I have always been fascinated by wild animals, behaviour and conservation. I studied for a Masters degree in animal behaviour and ecophysiology at the University of Strasbourg (France), focusing mainly on primates and other social animals as well as how to conserve them. During the last four years I tried to gain experience in wildlife conservation in the field. I have worked with birds, micro-mammals, sea turtles and even snails!
I started to work with OuTrop and primates because I didn’t want to disappoint someone: my younger self and my dreams of an adventurous life! So now, I have been granted my dream and I have definitely found my vocation: fieldwork, primates and behavioural research.
The peat-swamp forest is the place where I spend the majority of my time because it is my working place. I am not doing an “ordinary” or “boring” job. No, I am living in the wild and working principally with gibbons and red langurs. My work consists of searching for primates and following them until they choose a comfortable tree for the night. I work 10-14 hours each day, walking between lianas and trees, jumping over canals (most of the time falling into them!), avoiding spiders and other insects, and squashing mosquitos while following amazing and interesting endangered species! I collect a variety of data on their behaviour as well as what they eat and how they use their forest home. The second part of my work is to coordinate the data entry and train local and international team members.

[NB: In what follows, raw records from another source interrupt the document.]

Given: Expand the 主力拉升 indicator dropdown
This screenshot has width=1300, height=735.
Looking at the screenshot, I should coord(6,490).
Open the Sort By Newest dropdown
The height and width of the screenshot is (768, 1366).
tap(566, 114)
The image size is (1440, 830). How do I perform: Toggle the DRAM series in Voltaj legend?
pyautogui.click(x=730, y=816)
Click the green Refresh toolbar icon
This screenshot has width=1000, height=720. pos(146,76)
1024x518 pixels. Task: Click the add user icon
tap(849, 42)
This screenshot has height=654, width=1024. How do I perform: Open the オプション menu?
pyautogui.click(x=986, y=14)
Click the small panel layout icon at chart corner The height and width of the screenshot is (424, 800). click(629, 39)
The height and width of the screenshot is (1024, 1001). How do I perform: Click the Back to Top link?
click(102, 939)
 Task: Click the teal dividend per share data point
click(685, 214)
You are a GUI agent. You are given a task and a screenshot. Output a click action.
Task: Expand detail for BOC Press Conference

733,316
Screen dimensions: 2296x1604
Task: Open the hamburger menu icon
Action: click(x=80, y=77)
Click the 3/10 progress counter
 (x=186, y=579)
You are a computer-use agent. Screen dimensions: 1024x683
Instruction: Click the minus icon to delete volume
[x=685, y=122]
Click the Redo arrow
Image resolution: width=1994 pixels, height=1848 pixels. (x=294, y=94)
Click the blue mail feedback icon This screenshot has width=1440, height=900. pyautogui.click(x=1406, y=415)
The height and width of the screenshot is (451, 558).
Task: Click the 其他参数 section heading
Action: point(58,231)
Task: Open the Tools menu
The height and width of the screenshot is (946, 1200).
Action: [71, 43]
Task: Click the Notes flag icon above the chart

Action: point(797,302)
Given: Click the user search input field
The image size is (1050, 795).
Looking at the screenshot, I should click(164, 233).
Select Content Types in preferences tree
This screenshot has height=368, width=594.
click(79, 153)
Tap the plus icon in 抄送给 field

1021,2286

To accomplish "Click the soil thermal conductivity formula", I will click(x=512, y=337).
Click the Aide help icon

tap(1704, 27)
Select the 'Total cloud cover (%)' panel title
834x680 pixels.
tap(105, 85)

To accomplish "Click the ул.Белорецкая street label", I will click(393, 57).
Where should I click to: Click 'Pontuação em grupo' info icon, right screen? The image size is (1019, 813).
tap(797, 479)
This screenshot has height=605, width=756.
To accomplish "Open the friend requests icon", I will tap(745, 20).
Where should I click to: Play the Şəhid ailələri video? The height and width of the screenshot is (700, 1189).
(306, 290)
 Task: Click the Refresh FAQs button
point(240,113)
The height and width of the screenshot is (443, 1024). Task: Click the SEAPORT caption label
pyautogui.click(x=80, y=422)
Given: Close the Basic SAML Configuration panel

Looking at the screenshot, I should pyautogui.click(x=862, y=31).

I can never be bored in this forest because every day is different. I still laugh when the gibbons sing, am ecstatic at any wild primate sighting, and I am continuously amazed by the beauty and richness of this forest. On top of that, I am still learning something new almost every day. One of my proudest achievements is that I have learnt not one, but TWO new languages (English and Indonesian)!
But, the most amazing thing about this experience is not just the work, but the Indonesian culture, karaoke, Indonesian pop rock music, food, and the joyful, smiling attitude. Best of all, I now have a BIG SECOND FAMILY! So this is my story, I am both a forest and city dweller. I am French, English and Indonesian, and this is my jungle book!